さらに、頭金を貯めている5年間の住居費も忘れてはなりません。家賃10万円の賃貸に住み続けた場合、更新料を含めると5年間で600万円以上の支出が発生します。金利上昇局面においては、時間をかけて自己資金を蓄えるよりも、早期にフルローンで固定金利を確定させたほうが、トータルの住居コストを大幅に抑制できる可能性が高まっています。物件価格の高騰も続く2026年においては、購入タイミングを逃さない視点が不可欠です。

フルローンで後悔しないための条件と対策

フルローンは手元の資金を残せるメリットがある一方で、返済負担が大きくなるため、無理のない計画を立てることが重要です。
ここでは、フルローンを利用する際に後悔しないための具体的な条件や、リスクを最小限に抑えるための対策を詳しく解説します。

返済負担率は年収の25%以内を目安にする

フルローンで借り入れる際、無理なく返済を続けるための目安となるのが「返済負担率」です。
これは年収に対する年間のローン返済額の割合を示しており、一般的には手取り年収の25%以内に抑えるのが理想的とされています。

フルローンは借入額が大きくなるため、どうしても返済負担率が高くなりがちです。
ご自身の年収から借入可能額を計算し、返済負担率が25%を大きく超えてしまう場合は、物件の予算を見直すか、一部でも頭金を用意することを検討しましょう。
家を建てる予算を年収倍率から知る方法については「【一覧表付き】家を建てる予算は年収倍率から!土地ありなしの頭金は?」で詳しく紹介しています。

頭金を貯める代わりに繰り上げ返済を活用する

将来的な金利上昇や住宅価格の高騰を懸念して、頭金が貯まるのを待たずにフルローンで住宅を購入するのも一つの賢い選択肢です。
その場合、購入後に計画的に貯蓄を行い、まとまった資金ができた段階で繰り上げ返済を行う方法が有効になります。

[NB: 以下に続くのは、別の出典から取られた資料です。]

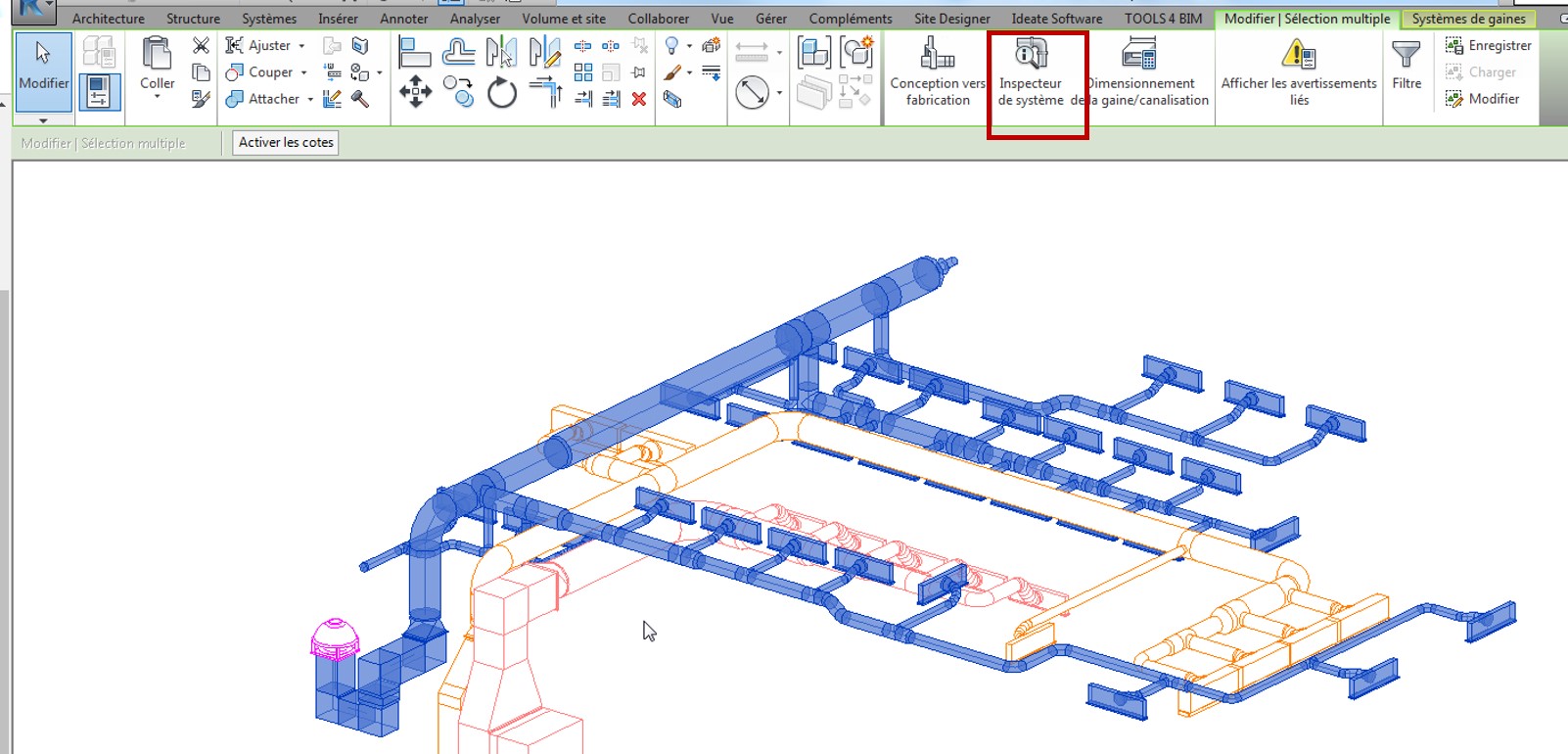Viewport: 1568px width, 754px height.
Task: Open the Ajuster dropdown arrow
Action: click(301, 46)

繰り上げ返済を活用することで、支払う予定だった利息を減らし、返済期間を短縮することができます。
頭金を貯めている間の家賃負担も考慮すると、早めに購入して繰り上げ返済に回すほうが結果的に負担を軽減できるケースがあります。

ライフプランシミュレーションを実施する

住宅ローンの返済は長期間にわたるため、契約前に数十年間を見据えたライフプランシミュレーションを行うことが重要です。
子どもの教育費や車の買い替え、住宅の修繕費用など、将来発生する大きな支出を想定した資金計画を立てておきましょう。

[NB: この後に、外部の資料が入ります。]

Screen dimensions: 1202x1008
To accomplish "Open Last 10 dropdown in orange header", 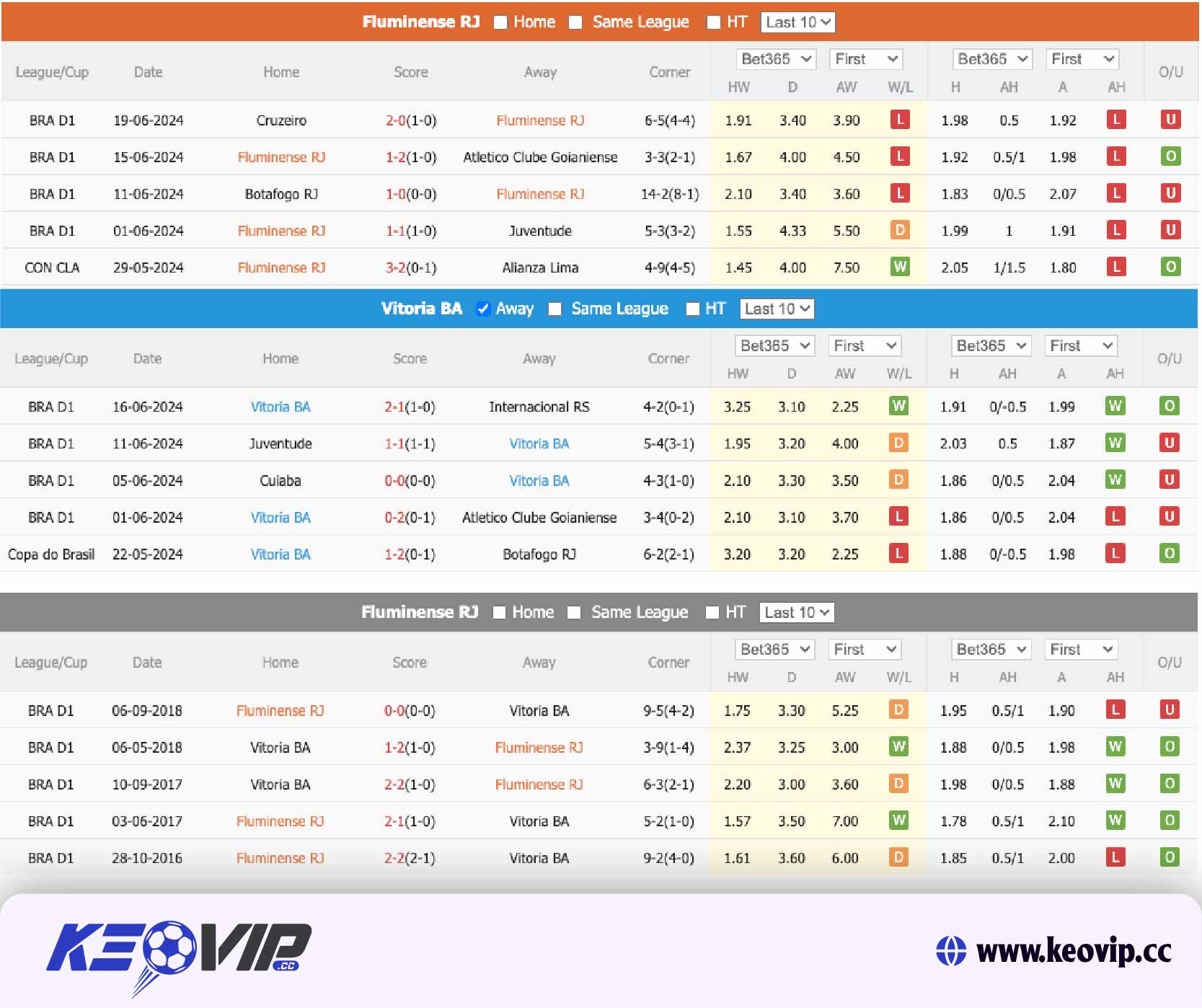I will tap(797, 22).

また、転職や病気による収入減少などのリスクも考慮し、それらの事態が起きても無理なく返済を継続できるか確認する必要があります。
不安な場合は、ファイナンシャルプランナーなどの専門家に相談して客観的なアドバイスを受けるのがおすすめです。

年代別に見るフルローンを組む際の注意点

フルローンを利用する際のメリットやリスクは、ローンを組む年代によっても大きく異なります。
各年代特有のライフイベントや将来の収支を見据えた計画が必要です。
ここでは、年代別に気をつけるべき資金計画のポイントを解説します。

20代・30代:将来のライフイベントによる支出を考慮する

20代や30代は、定年までに35年の長期ローンを完済しやすいという大きな強みを持っています。
一方で、これからの人生で結婚や出産、子どもの進学といったライフイベントが控え、生活費や教育費が大きく変動する時期に該当します。

現在の収入だけでギリギリの返済計画を立ててしまうと、将来の急な出費に対応できなくなる恐れがあります。
今後の支出増加をしっかりと見据え、月々の返済額に十分な余裕を持たせた借入額に設定することが資金計画の重要なポイントです。

40代・50代:定年退職までの完済と老後資金を念頭に置く

40代や50代でフルローンを組む場合、最大の課題となるのが返済期間です。
35年ローンを組むと完済年齢が定年を大きく超えるため、年金生活に入ってからもローンの返済が続き、老後の生活資金を圧迫するリスクを伴います。

また、金融機関の審査もより厳しくなるのが実情です。
そのため、退職金を利用した繰り上げ返済の計画を立てるか、物件の予算を下げて借入額自体を少なくするなど、定年退職までに無理なく完済できる現実的で手堅い資金計画が不可欠となります。